Wayne Knight got his face stained purple

The human antagonist of Jurassic Park is Dennis Nedry, the computer programmer who sabotages the park's power and security systems in a failed attempt to smuggle dinosaur embryos off the island. Nedry is portrayed by Wayne Knight, who, according to a contemporary feature article in Empire magazine, Steven Spielberg had cast on the strength of his small role as a cop in 1992's Basic Instinct. By now, Knight was also famous for his role on Seinfeld as Jerry's maniacal neighbor Newman, and he was shooting scenes for that show at the same time as his work on Jurassic Park.

In Knight's final scene in the film, Nedry is stumbling through the rain and mud with his stolen embryos when he encounters a small, seemingly non-threatening Dilophosaurus. The dinosaur sprays him with a purple gunk that blinds him, making him easier prey. And when Knight returned to the set of Seinfeld, he discovered that the dye from the Dilophosaurus' attack had some real-life effects.
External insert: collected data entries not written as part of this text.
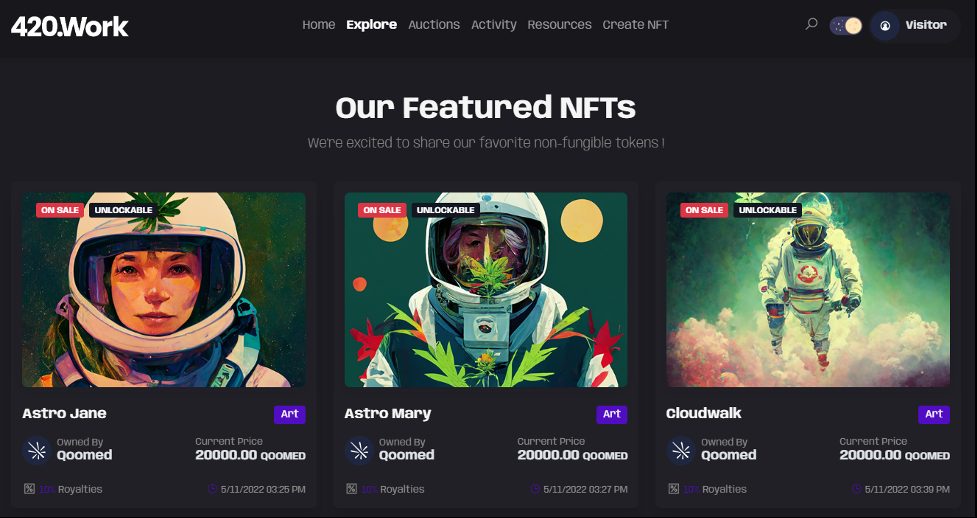Go to the Home menu item
This screenshot has height=518, width=977.
click(318, 25)
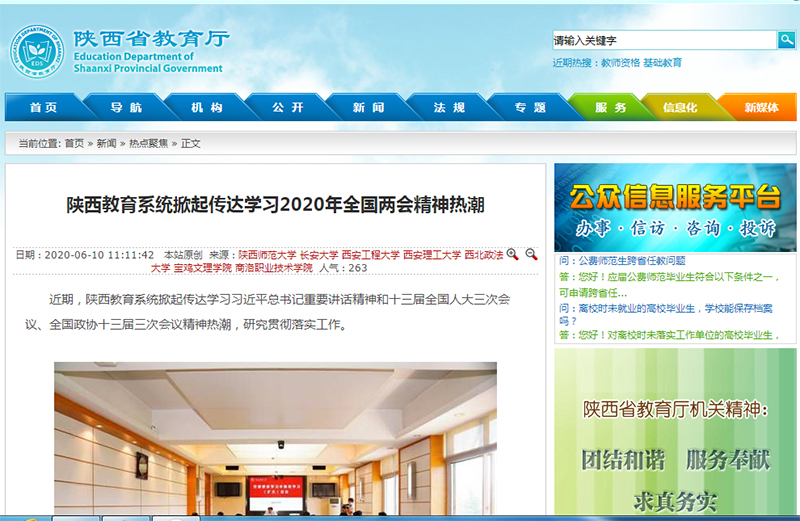The height and width of the screenshot is (521, 800).
Task: Click the Education Department circular logo
Action: tap(36, 51)
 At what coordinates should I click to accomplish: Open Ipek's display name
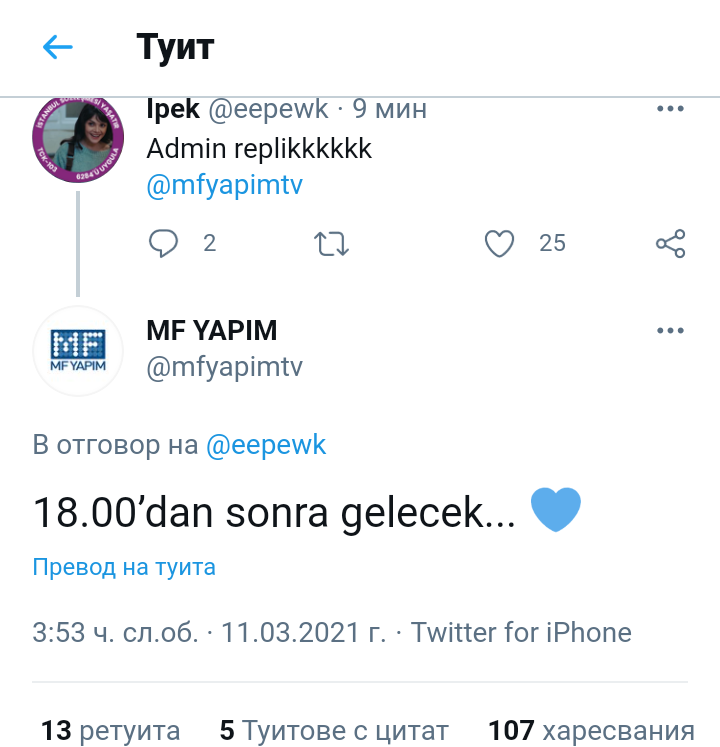point(173,109)
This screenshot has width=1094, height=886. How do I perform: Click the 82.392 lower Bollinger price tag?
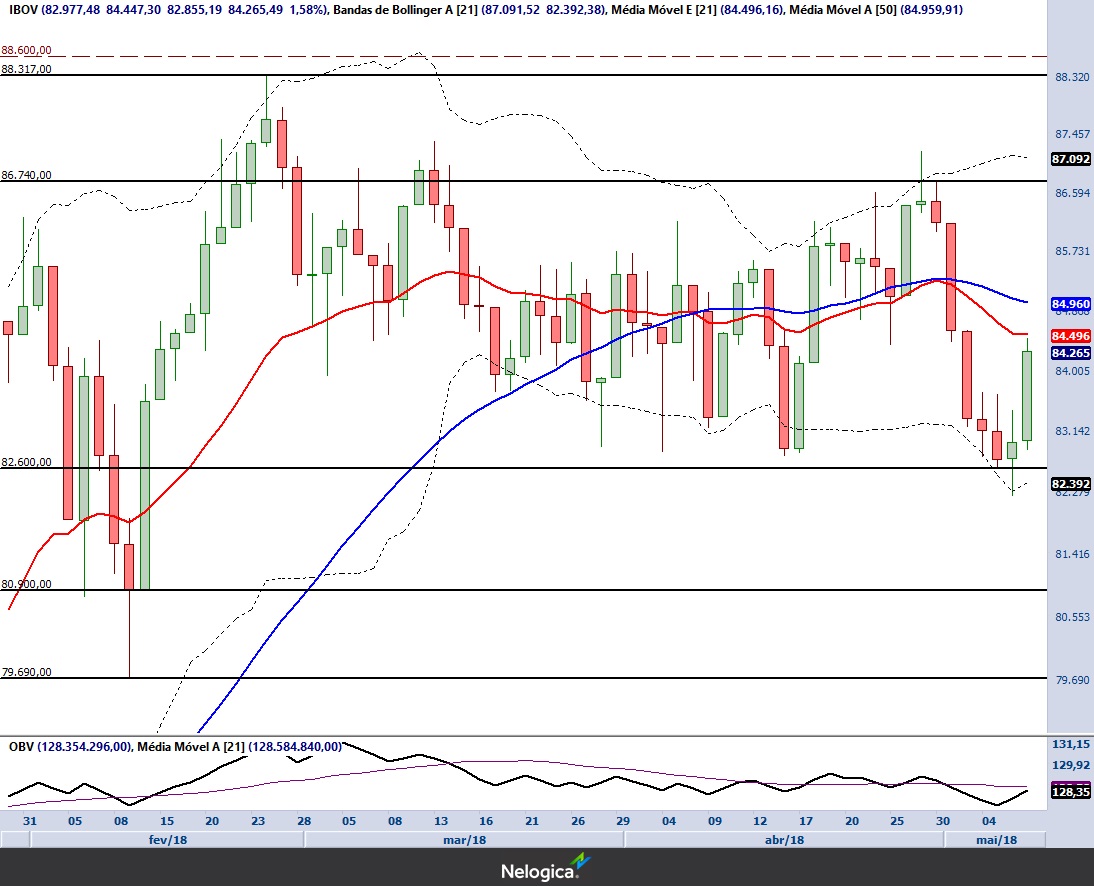click(1070, 483)
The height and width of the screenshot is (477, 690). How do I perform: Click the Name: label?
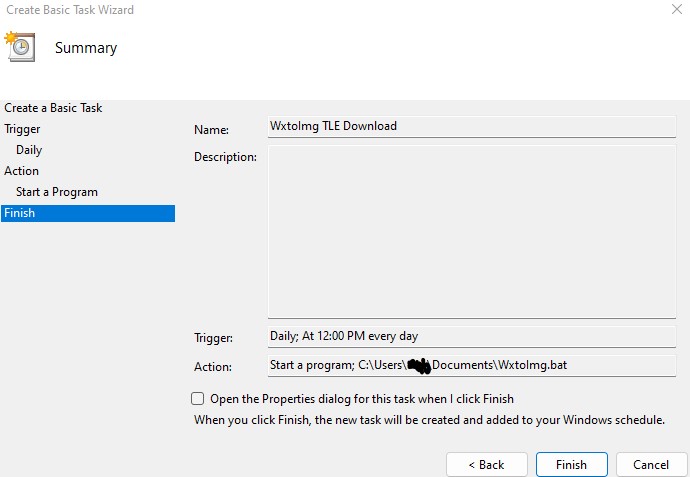[211, 130]
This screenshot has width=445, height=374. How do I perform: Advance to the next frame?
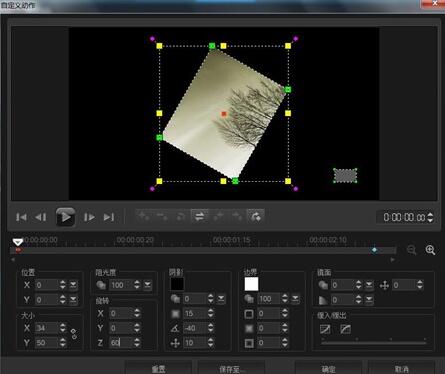pyautogui.click(x=89, y=217)
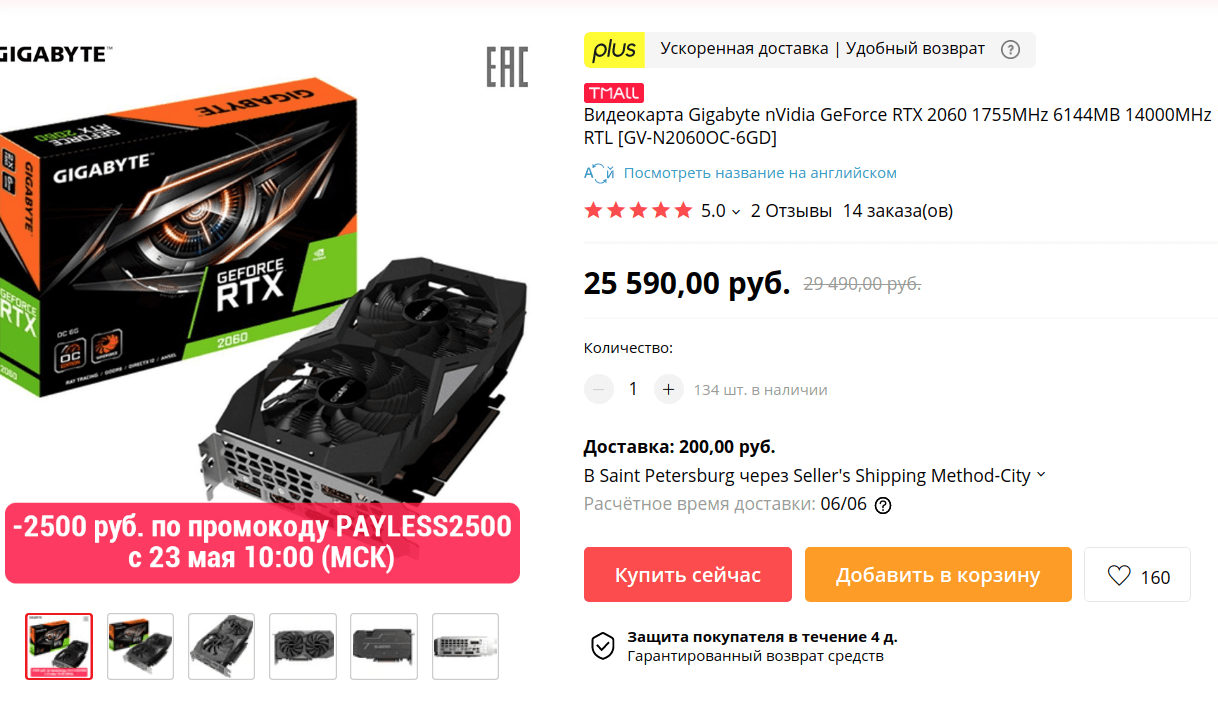Image resolution: width=1218 pixels, height=726 pixels.
Task: Click the Купить сейчас button
Action: [x=688, y=575]
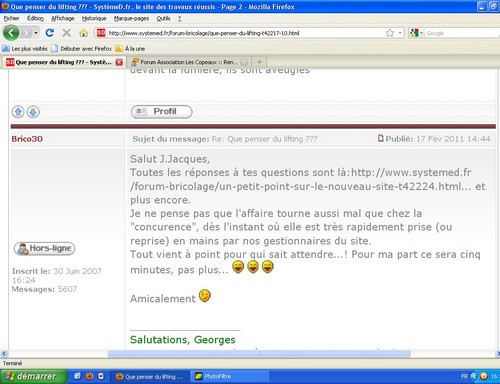Open the Google search engine selector dropdown
This screenshot has width=500, height=384.
416,33
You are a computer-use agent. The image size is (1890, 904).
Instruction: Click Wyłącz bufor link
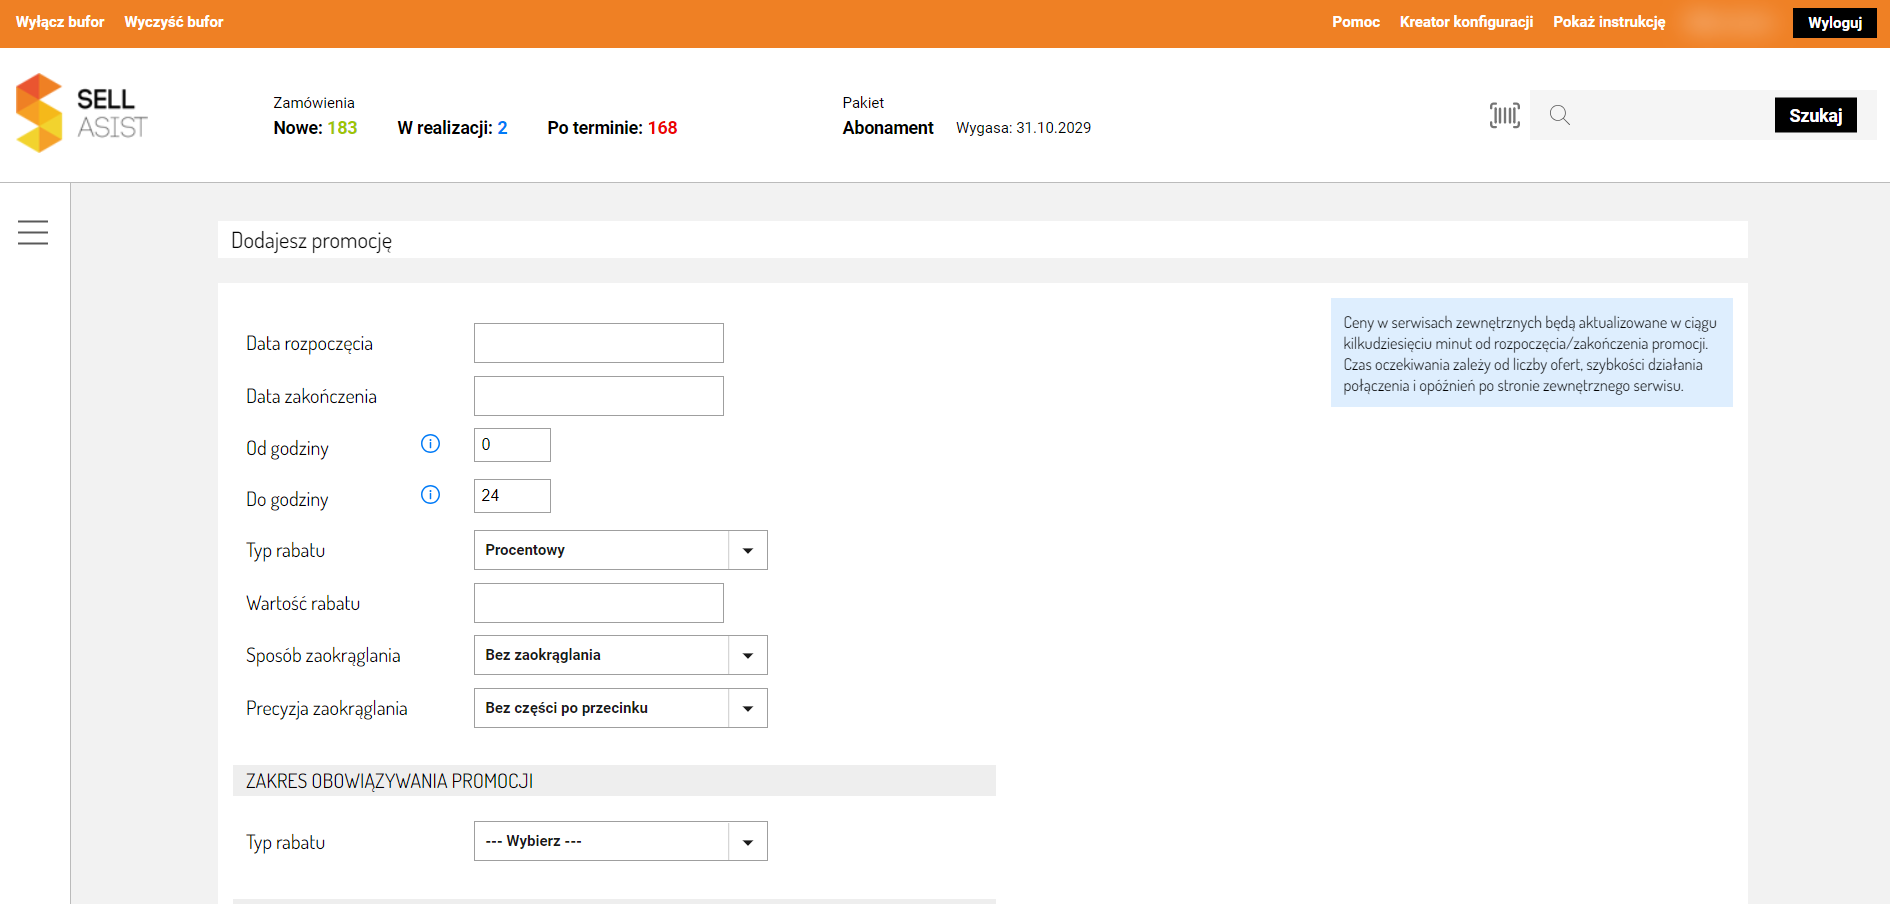click(60, 22)
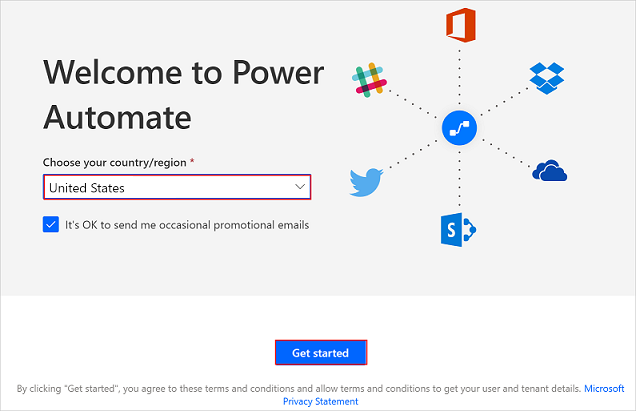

"It kind of dyed my face purple," Knight told one of Jurassic Park's dinosaur effects artist, according to an ABC News retrospective. "Yeah," Knight claims the artist replied, "it'll do that." Knight says that the make-up artists on Seinfeld had to try and solve his surprise pigmentation problem before he could shoot his scenes for the show.

The Jurassic Park finale was even bigger than initially planned

The final days of principal photography on Jurassic Park were spent on the climactic confrontation in the visitor center between Grant, Ellie Sattler (Laura Dern), and the Murphy children and the pack of Velociraptors that have stalked them across the compound. Initially, the finale would've featured only the humans and the raptors, with Grant saving the party by using a crane to push a raptor into the mouth of the fossilized T. rex that stands in the middle of the rotunda. However, after being impressed by both the practical T. rex and her computer-generated counterpart being developed by Industrial Light and Magic (ILM), Spielberg determined that the film couldn't end without the real star of the film taking a final bow.

"I think the audience will hate me if the T. rex doesn't come back and make one more heroic appearance," said Spielberg in the 1995 made-for-TV documentary The Making of Jurassic Park. Thus, a new ending was written in which the T. rex would barge into the visitor center and make a meal out of one of the raptors. Rather than actually besting the animals in a fight, the humans merely use the distraction as a chance to escape, leading to the T. rex's now famous roar of victory standing over the fossilized bones of her ancestors.

This finale would rely more heavily on CGI than originally planned, but ILM rose to the challenge to produce one of the film's most memorable scenes.